The reason for the double destructor call is that when an blocked scope
object goes out of scope, its destructor WILL be called, the compiler
doesn't need to be smart enough to see if it has been manually called.

The normal use of explicitly calling the destructor for an object is
that the programmer is also handling the life of the storage the object
is in (and thus the object was typically created with placement new.

Another possible case is to destroy an object in place, and the rebuild
it (again with placement new).

One reason for needing the this-> on the destructor call is that your
destroy function is a very unusual case, and my technically be invoking
undefined behavior (since after you call the destructor, you are in a
member function for a now non-existent object.)

[Paavo Helde]

On 19.01.2019 13:45, Paul wrote:
> I compiled and ran the following:
> Note that the whole purpose is to learn about
> how the destructor works. I'm not saying that
> explicitly calling the destructor here is good practice.
>
> I have two questions.
> 1) Why do I need this-> for an explicit destructor call?
> ~Test() gives a compiler error on the grounds of no match for
> operator ~ I don't understand why we need an explicit this here.

Because ~Test() means something else by grammar rules.

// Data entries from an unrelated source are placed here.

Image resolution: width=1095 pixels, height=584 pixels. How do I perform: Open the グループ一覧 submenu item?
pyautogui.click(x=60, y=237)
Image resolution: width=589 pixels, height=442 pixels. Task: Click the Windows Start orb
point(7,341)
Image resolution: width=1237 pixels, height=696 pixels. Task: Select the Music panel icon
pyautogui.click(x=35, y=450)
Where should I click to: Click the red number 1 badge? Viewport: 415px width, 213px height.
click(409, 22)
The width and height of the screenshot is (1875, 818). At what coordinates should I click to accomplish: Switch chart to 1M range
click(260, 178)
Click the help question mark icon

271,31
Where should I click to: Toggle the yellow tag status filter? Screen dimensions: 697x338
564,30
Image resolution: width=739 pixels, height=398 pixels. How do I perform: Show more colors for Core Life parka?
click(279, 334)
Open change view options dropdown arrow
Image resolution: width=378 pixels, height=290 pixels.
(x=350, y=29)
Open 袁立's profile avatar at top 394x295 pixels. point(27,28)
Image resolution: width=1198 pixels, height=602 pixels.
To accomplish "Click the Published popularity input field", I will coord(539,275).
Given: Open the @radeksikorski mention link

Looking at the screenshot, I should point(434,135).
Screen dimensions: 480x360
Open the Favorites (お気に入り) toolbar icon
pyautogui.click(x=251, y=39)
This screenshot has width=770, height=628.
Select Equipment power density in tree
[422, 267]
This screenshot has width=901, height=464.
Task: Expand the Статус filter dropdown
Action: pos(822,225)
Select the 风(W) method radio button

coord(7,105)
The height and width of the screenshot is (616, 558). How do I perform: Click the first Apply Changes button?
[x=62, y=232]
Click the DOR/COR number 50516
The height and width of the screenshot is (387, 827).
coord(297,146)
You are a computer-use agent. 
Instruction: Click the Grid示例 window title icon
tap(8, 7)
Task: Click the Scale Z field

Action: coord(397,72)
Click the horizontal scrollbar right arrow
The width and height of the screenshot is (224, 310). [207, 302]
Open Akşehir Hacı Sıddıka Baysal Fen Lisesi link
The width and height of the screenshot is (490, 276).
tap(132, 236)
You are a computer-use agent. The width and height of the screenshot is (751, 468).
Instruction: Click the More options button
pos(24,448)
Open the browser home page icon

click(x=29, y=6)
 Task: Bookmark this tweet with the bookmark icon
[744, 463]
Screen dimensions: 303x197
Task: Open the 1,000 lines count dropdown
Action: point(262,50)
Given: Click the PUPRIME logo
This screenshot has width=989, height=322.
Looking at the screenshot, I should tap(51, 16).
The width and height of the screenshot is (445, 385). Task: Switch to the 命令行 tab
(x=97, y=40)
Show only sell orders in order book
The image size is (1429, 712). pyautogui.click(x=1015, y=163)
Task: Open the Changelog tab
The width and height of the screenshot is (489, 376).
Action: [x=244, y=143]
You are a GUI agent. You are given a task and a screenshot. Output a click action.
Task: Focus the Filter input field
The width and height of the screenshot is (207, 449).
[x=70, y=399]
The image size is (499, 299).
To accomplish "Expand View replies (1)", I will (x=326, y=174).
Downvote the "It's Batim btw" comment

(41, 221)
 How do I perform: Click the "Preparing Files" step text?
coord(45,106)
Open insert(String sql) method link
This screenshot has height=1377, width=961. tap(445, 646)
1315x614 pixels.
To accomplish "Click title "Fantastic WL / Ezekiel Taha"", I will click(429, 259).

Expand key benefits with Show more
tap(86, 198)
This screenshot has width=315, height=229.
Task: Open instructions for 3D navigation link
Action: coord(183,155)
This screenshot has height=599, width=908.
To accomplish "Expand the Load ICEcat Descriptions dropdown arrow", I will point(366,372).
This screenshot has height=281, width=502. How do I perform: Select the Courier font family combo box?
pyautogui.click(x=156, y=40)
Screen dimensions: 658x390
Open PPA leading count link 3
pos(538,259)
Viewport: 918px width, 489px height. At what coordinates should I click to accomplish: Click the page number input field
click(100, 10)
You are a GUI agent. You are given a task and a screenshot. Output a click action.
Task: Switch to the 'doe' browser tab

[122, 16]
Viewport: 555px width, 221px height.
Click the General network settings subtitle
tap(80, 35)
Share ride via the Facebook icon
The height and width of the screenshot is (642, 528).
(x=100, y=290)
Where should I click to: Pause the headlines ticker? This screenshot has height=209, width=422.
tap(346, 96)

Here is an
example (continuing the style of printing out meaningless gibberish):

#include<iostream>
using namespace std;

class Test {
private:
int x;
public:
~Test() { cout << " yes"; }

Test() { cout << " no "; x = 0; }
void destroy() { ~Test(); }

void print() { cout << " x = " << x; }

void operator~() { cout << " maybe"; }

};

int main()
{
Test obj;
obj.destroy();
obj.print();
return 0;
}

OUTPUT:
no no maybe yes x = 0 yes

[Queequeg]

Paul <peps...@gmail.com> wrote:

> 2) The output is "yes x = 0 yes". Why does the call to print() work
> after the destructor has been called to destroy the object?

The method call works, because methods are not destroyed when the object
is destroyed. Only the data is. I don't know what the standard says about
it, but I've seen this behavior many times.

Access to `x` within print() works, because you're fortunate and nothing
overwritten this memory yet. It's not guaranteed to work.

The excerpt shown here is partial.